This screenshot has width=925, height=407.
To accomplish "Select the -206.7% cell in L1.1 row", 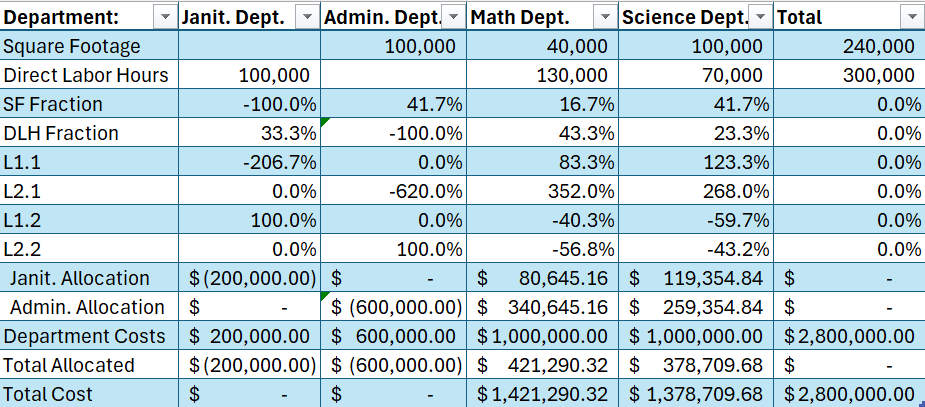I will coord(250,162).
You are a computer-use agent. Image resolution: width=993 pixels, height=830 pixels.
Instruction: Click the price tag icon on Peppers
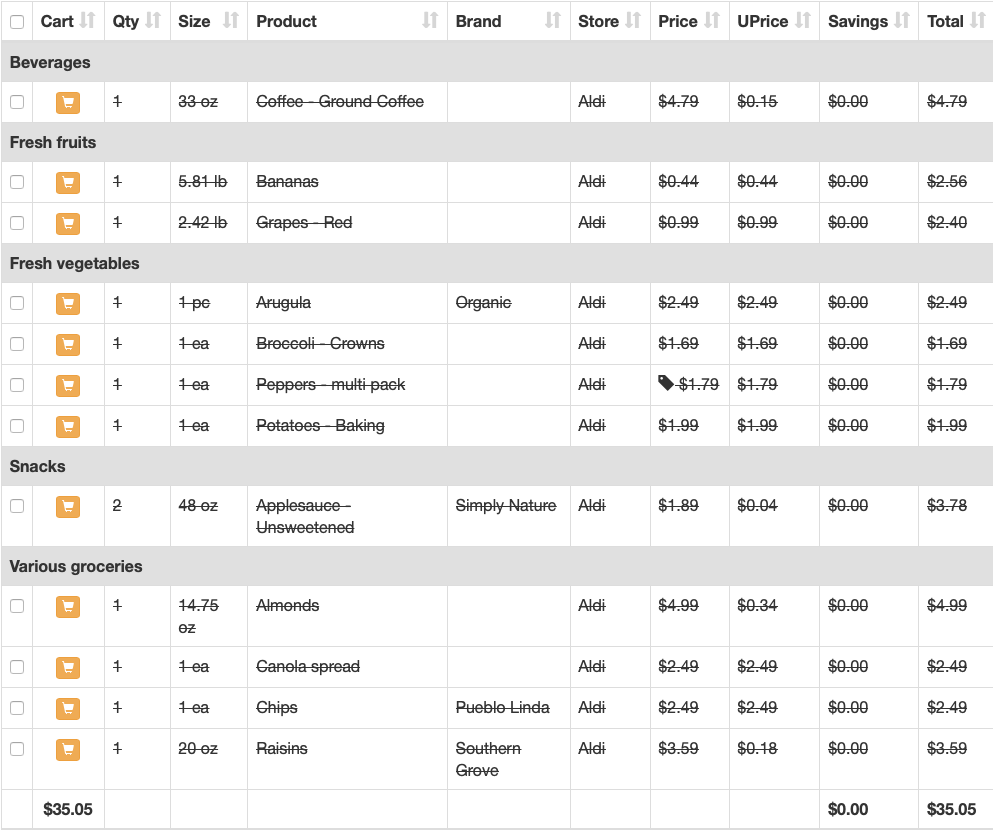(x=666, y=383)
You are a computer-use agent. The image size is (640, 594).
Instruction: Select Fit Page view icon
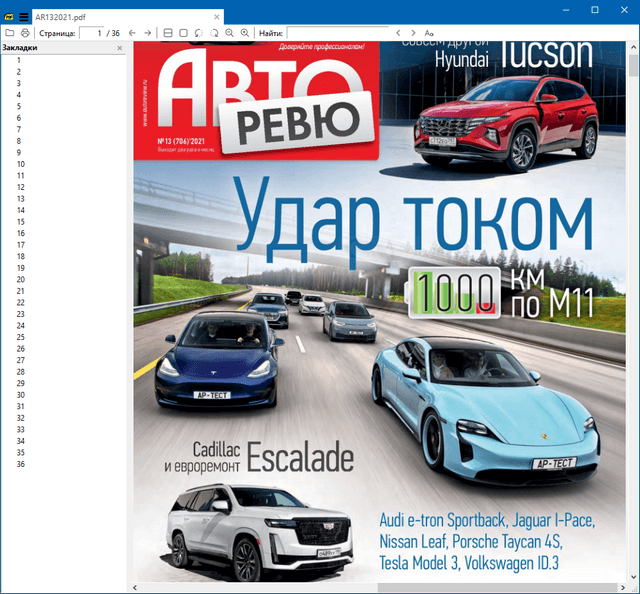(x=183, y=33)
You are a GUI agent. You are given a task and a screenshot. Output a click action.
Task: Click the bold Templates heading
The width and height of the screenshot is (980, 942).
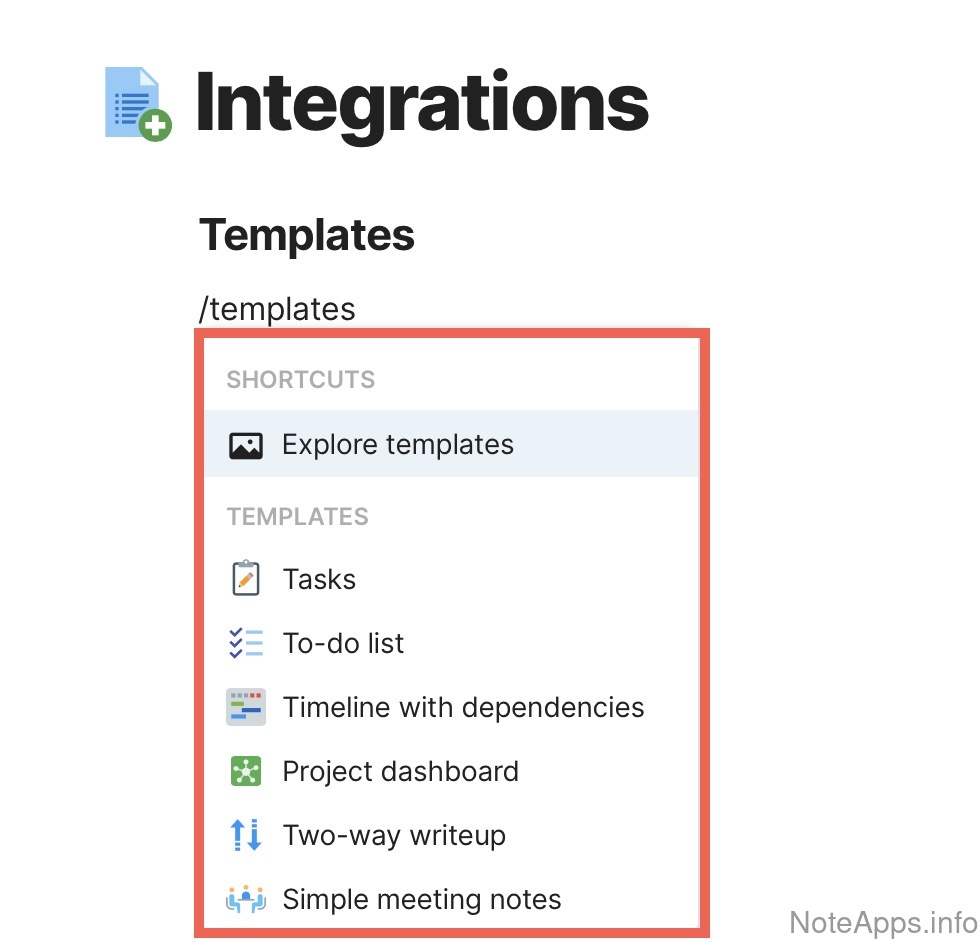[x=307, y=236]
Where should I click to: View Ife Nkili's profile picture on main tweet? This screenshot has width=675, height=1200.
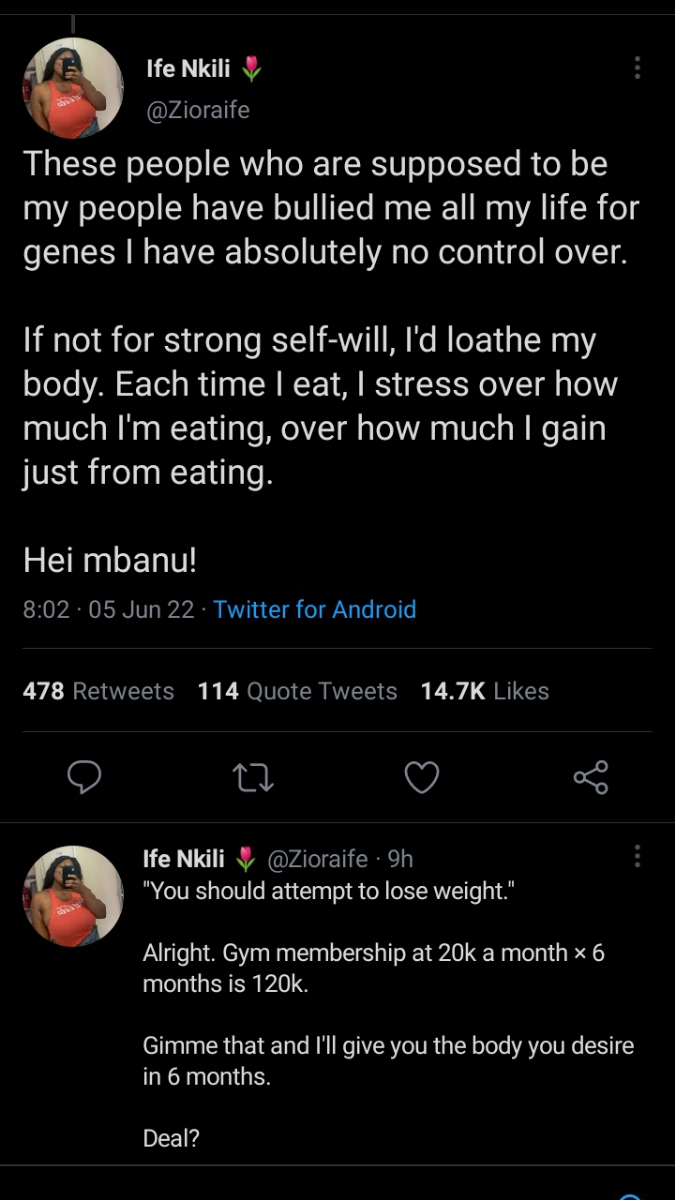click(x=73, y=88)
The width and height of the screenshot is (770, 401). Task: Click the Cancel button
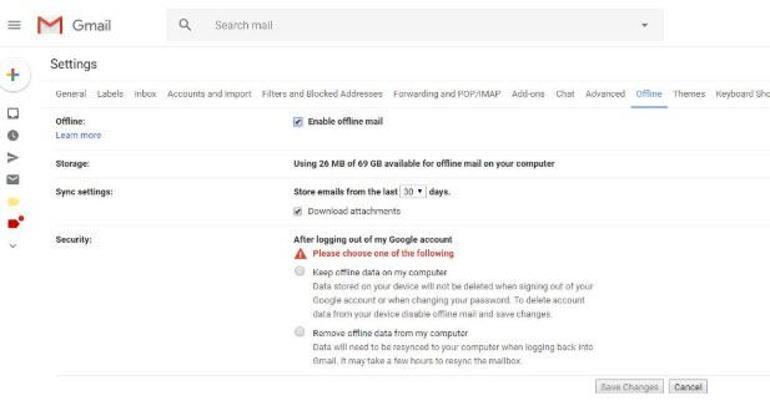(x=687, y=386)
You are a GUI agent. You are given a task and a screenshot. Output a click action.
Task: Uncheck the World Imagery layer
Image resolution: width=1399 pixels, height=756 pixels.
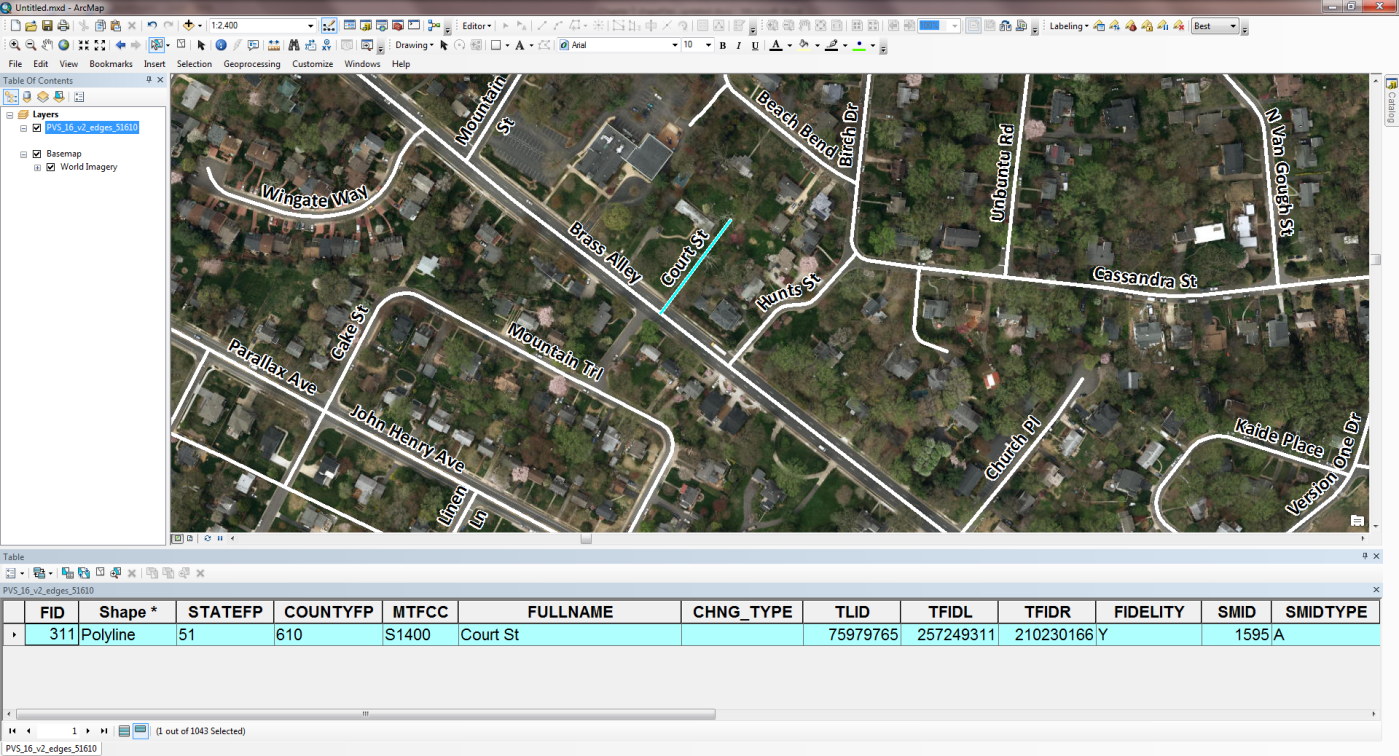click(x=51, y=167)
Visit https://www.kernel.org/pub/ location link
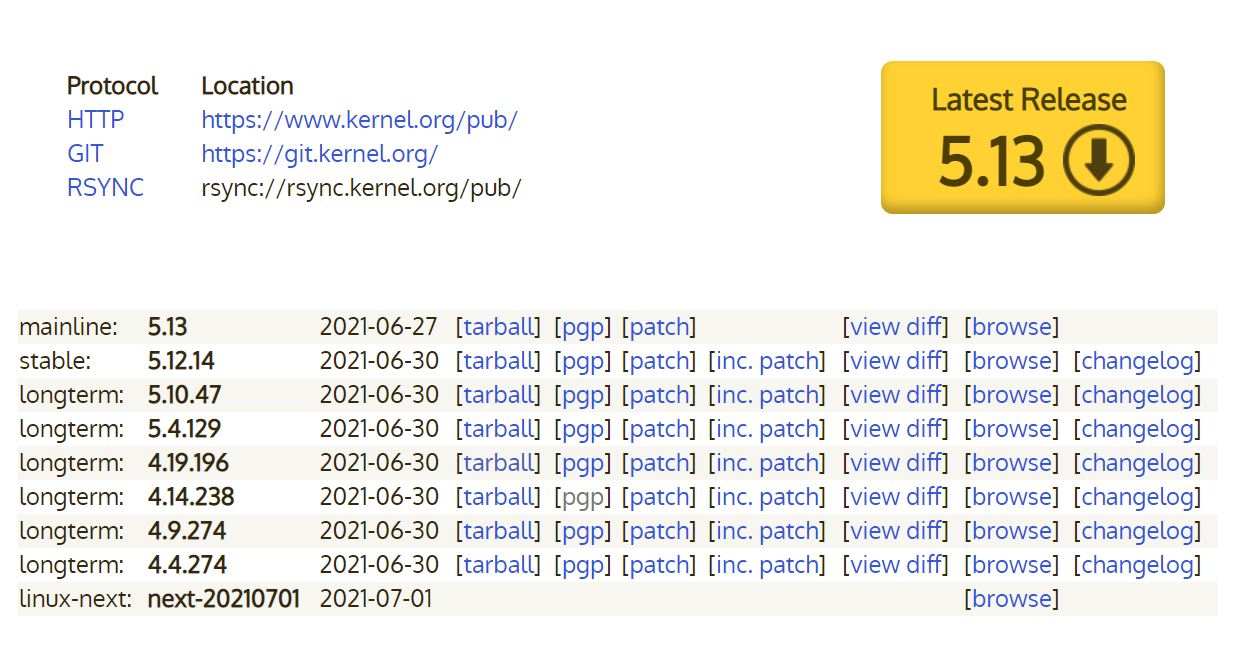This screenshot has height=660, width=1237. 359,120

★ ★ ★ ★ ★ ★ ★

Copy exactly the lines that begin at the one containing "Where should I" and end at the last line of the records, both included, omitting the pictures.

Where should I click to: View Ife Nkili's profile picture on main tweet? This screenshot has width=675, height=1200.
click(x=73, y=88)
The width and height of the screenshot is (770, 401). Task: Click the Cancel button
(x=687, y=386)
You are a GUI agent. You are given a task and a screenshot. Output a click action.
Task: Uncheck the World Imagery layer
Image resolution: width=1399 pixels, height=756 pixels.
click(x=51, y=167)
Visit https://www.kernel.org/pub/ location link
This screenshot has height=660, width=1237. 359,120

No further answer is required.